次世代太陽電池につながる、ビスマス系の高性能光応答素子の開発に成功太陽光

大阪大学の研究グループが、価格、低毒性、安定性に優れた硫化ビスマスの成膜プロセスを開発し、高性能光応答素子の作製に成功。次世代太陽電池材料の開発につながる成果という。

» 2018年10月09日 09時00分 公開
[スマートジャパン]

 大阪大学の研究グループは2018年9月、JST戦略的創造研究推進事業で価格、低毒性、安定性に優れた硫化ビスマスの成膜プロセスを開発し、高性能光応答素子の作製に成功したと発表した。次世代太陽電池材料の開発につながる成果としている。

硫化ビスマスの写真。無機半導体で、黒〜灰色の粉末。ビスマスは元素周期表で鉛のすぐ右に位置している。原子量の大きな重金属だが、毒性は鉛に比べて格段に低いとされている。しかし硫化ビスマスは粉末のままでは不溶で、素子は作製できない。 出典:大阪大学

 実用化されている太陽電池や光検出器の光電変換材料の多くは、高価で有毒な元素を含んでおり、安価で低毒な新規材料の開発が強く求められている。しかし、素子の性能を評価するには均一で平坦(へいたん)な薄膜を作製する必要があり、1つの候補材料だけでも成膜方法の開発に数年かかることもある。そのため、多くの材料を1つ1つ検討していくには膨大な時間と労力を要していた。
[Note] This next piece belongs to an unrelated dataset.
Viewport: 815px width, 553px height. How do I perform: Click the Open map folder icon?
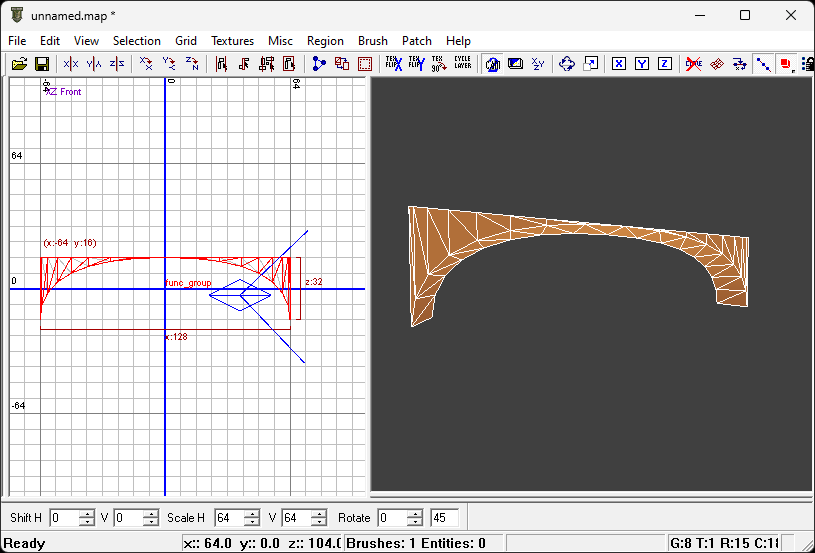19,64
 研究グループは、粉末でも簡便に光電気特性を評価できるマイクロ波分光法を用いて材料を探索した。200種類以上の材料を評価したところ、硫化ビスマス粉末が高い性能を示すことを見出した。しかし、硫化ビスマスは溶媒に溶けにくい粉末材料であり、このままでは素子に応用することはできなかった。

 そこで、研究グループではビスマスを含む化合物と硫黄を含む化合物を前駆体とする溶液調整の検討から始めた。複数の前駆体と溶媒を試した結果、プロピオン酸を溶媒として前駆体をスピンコートし、熱処理すると、平坦で均一なアモルファス性の薄膜が形成できることを見いだした。続いて、希釈した硫化水素ガス雰囲気下で熱処理すると硫化・結晶化が起こり、光電気特性と膜平坦性を兼ね備えた高品質の硫化ビスマス薄膜を形成することができた。
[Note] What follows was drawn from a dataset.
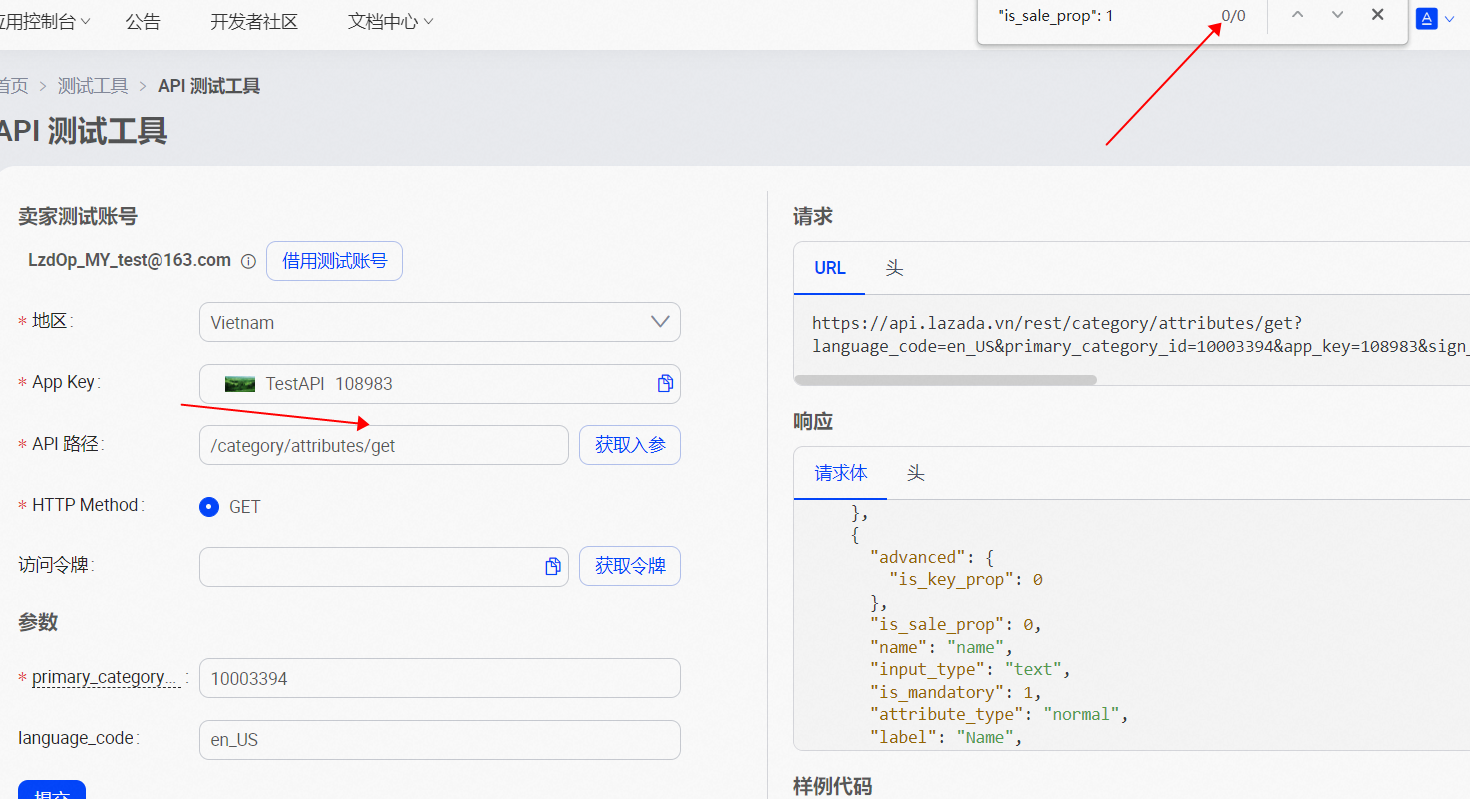
Task: Switch to the 头 tab under 请求
Action: click(894, 268)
 作製した硫化ビスマス薄膜は、肉眼で見ても、原子間力顕微鏡で観察しても、優れた平坦性を示し、従来の成膜法と比べて結晶のサイズが大きくなった。ビスマスと硫黄の割合が理想的な2:3に近いことも確認でき、さらにビスマスと硫黄の結合が層構造を形成して基板に平行に積み上がっていることも分かった。

 この新規プロセスでも、前駆体の濃度、スピンコート回転数、熱処理温度と時間、硫化水素ガスの流量など、多くの条件を最適化する必要があった。ここでもマイクロ波分光法で迅速・安定に評価することによって、最小労力でプロセスを最適化した。このように同研究では、マイクロ波分光法を活用した評価法を基軸とした材料探索・プロセス開発という、独自の開発手法の有効性を示すことができた。

 新たに開発したプロセスでは、多結晶形成に関わる核生成と結晶成長を独立したプロセスに切り分けることで、それぞれを最適化することに成功した。その結果、従来のプロセスで作製した硫化ビスマス薄膜に比べて、素子の光応答性能を6倍〜100倍以上向上させることができた。作製した素子は、大気中・室内で3カ月放置した後も性能を維持しており、長期安定性にも優れているという。

硫化ビスマス薄膜を用いたフォトレジスタ素子(左)とその性能比較 出典:大阪大学

 今回は硫化ビスマスに特化して成膜法を開発したが、同様の開発プロセスが他の硫化物(カルコゲナイト)にも適用できる。例えば、硫化モリブデンや硫化タングステンは、優れた電気特性を持つ層状化合物として基礎科学的にも近年注目を集めている。ビスマスを含む低毒性化合物太陽電池材料も探索されており、開発した手法の適用が期待される。

 研究グループは、今後も超高速スクリーニング法を駆使し、さらに新規プロセスを他の材料にも適用して、優れた次世代太陽電池材料を開発する予定だ。